Les données publiques dessinent un gisement précis : environ 3 503 logements occupés par leur propriétaire, 8 331 logements encore chauffés au gaz ou au fioul, soit 85 % du parc, de l'ordre de 7 929 maisons individuelles. Ce volume ne préjuge d'aucune éligibilité individuelle : il indique seulement où se concentrent, à Bruay-la-Buissière, les situations où le scénario décrit sur cette page a le plus de chances d'être pertinent.
Le chiffrage type publié sur cette page part de 110 m², en zone H1a : après un bouquet complet, la consommation recule d'environ 15 100 kWh par an, soit près de 1 620 € au tarif de référence. Côté financement, l'assiette est plafonnée à 40 000 € HT dès trois classes gagnées, l'aide ANAH s'échelonne de 4 000 € à 32 000 € selon le revenu fiscal de référence, et l'accompagnement obligatoire est pris en charge jusqu'à 2 000 €.
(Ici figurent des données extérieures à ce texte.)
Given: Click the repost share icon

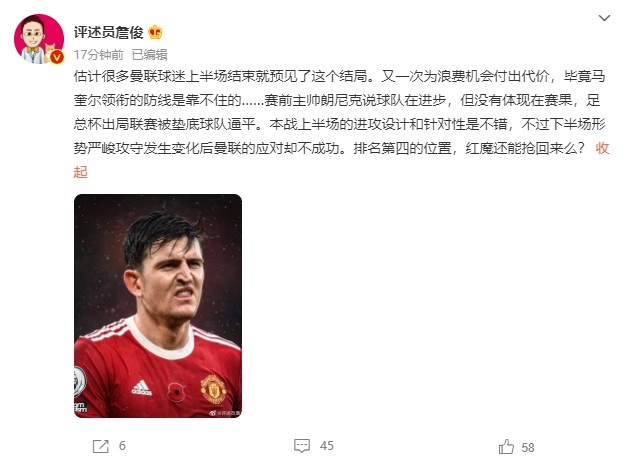Looking at the screenshot, I should (101, 446).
Combien d'occupants, quels besoins : avec 2.18 personne(s) par résidence principale à Bruay-la-Buissière, les besoins d'eau chaude et de renouvellement d'air se déduisent directement. C'est sur cette base, et sur 110 m², que la remise à niveau d'un logement mis en location doit être dimensionné.
Le relais de proximité compte autant que le barème national : à Bruay-la-Buissière est rattachée à CA de Béthune-Bruay, Artois-Lys Romane. Les conseillers France Rénov' de ce périmètre valident la cohérence du projet de la remise à niveau d'un logement mis en location et signalent les dispositifs locaux cumulables.
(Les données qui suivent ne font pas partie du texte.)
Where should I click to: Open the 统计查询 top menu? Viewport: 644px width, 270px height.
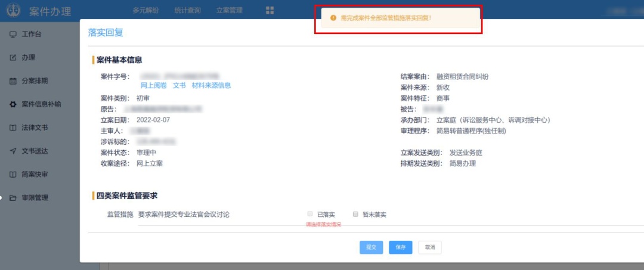point(187,11)
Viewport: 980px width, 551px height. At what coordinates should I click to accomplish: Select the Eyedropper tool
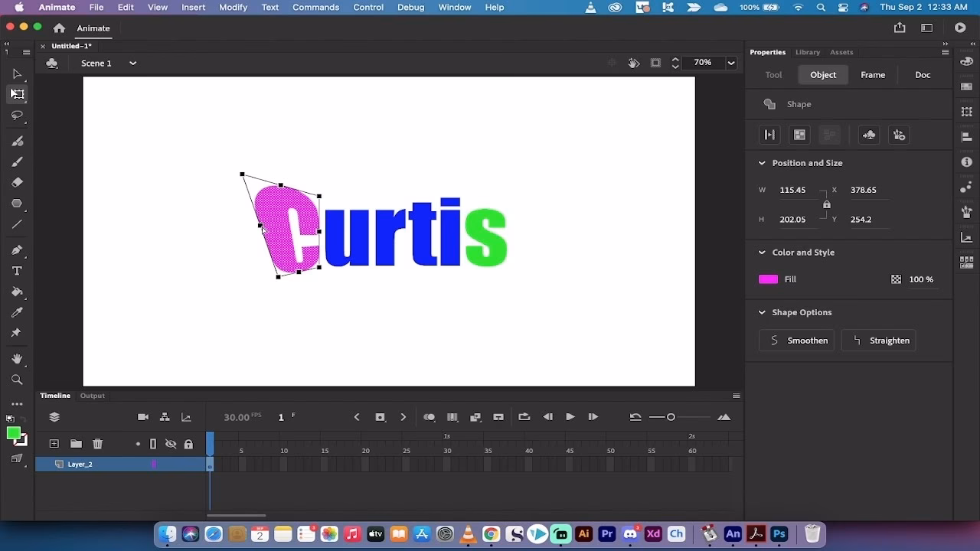(x=17, y=312)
Le climat entre dans le calcul réglementaire : la zone H1a applicable à Bruay-la-Buissière correspond à une base de 250 kWh/m²/an. Plus cette base est élevée, plus la remise à niveau d'un logement mis en location rentabilise vite son surcoût, à performance identique.
Quatre barèmes, quatre plans de financement à Bruay-la-Buissière : 32 000 € (bleu), 24 000 € (jaune), 18 000 € (violet) et 4 000 € (rose) sur 40 000 € HT. Le chiffrage de la remise à niveau d'un logement mis en location ne prend son sens qu'une fois cette catégorie déterminée.
Combien de logements concernés ? À Bruay-la-Buissière, 8 331 résidences principales dépendent d'une énergie fossile (85 % du parc). C'est dans ce sous-ensemble que la remise à niveau d'un logement mis en location produit les écarts de consommation les plus élevés avant et après travaux.
La densité de diagnostics renseigne sur la maturité du marché : 7 218 DPE publiés par l'ADEME à Bruay-la-Buissière, soit 736 pour 1 000 résidences principales. Un tel volume conditionne les délais de un opérateur agréé par l'Anah, dont l'intervention sur la remise à niveau d'un logement mis en location dure cinq à neuf mois.
Dans l'ordonnancement du chantier à Bruay-la-Buissière, la remise à niveau d'un logement mis en location mobilise un opérateur agréé par l'Anah pendant cinq à neuf mois. Cette durée se cale entre l'audit préalable et la mise en service du générateur : la déplacer en fin de chantier oblige presque toujours à reprendre des interfaces déjà refermées.